5 January 2025

The names of around 425,000 people suspected of collaborating with the Nazis during the German occupation of the Netherlands have been published online for the first time.

The names represent individuals investigated through a special legal system created near the end of World War II. Of them, more than 150,000 faced some form of punishment.

The full records of these investigations were previously only accessible by visiting the Dutch National Archives in The Hague.

The Huygens Institute, which helped digitize the archive, says this represents a major obstacle for people wanting to research the occupation of the Netherlands, which lasted from its invasion in 1940 to 1945.

“This archive contains important stories for current and future generations,” says the Huygens Institute.

“From children who want to know what their father did in the war, to historians looking into the gray areas of cooperation.”

The archive contains files on war criminals, approximately 20,000 Dutch people conscripted into the German armed forces, and alleged members of the National Socialist Movement (NSB) – the Dutch Nazi Party.

But it also contains the names of people who were found to be innocent.

This is because the archive consists of files from the special judiciary, which since 1944 has investigated suspected collaborators.

The online-only database contains the suspects' names – as well as their date and place of birth – which can only be searched using specific personal details.

He did not specify whether a specific person had been convicted, or what the suspected form of cooperation might be.

But it will tell users which file they should request to see this information if they visit the National Archives. People accessing the actual files must declare a legitimate interest in viewing them.

There has been some concern in the Netherlands about personal information relating to a sensitive period of history being freely available – leading information published online to initially be limited.

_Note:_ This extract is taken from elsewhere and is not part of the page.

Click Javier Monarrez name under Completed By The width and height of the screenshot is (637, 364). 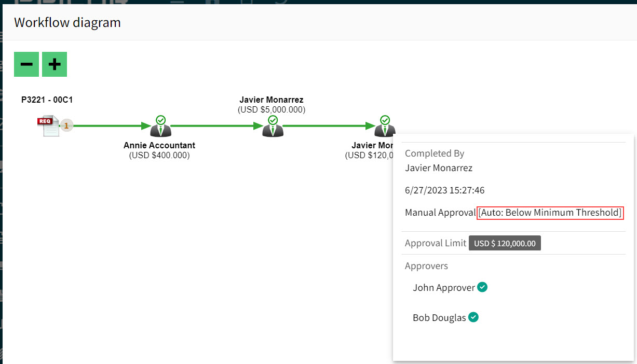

“I'm afraid there will be very bad reactions,” Rinke Smedinga, whose father was a member of the National Security Service and worked at the Westerbork camp, where people were deported to concentration camps, told Dutch online newspaper DIT.

“You should expect that. You shouldn't allow that to happen, as a kind of social experiment.”

Relatives of both collaborators and victims of the occupation must be taken into account, Tom De Smet, director of the National Archives, told DIT.

But he added: “The collaboration is still a big shock. It's not talked about. We hope that when the archives are opened, the taboo will be broken.”

In a letter to Parliament dated 19 December, Culture Minister Ebo Bruins wrote: “The openness of the archive is crucial to confronting the effects of our (the Netherlands’) difficult shared past and to address it as a society.”

The amount of information available online will be limited due to privacy concerns, and those visiting the archive in person will not be permitted to make copies. The Bruins have expressed a desire to change the law to allow more information to be released publicly.

The database website says people who may still be alive are not listed online.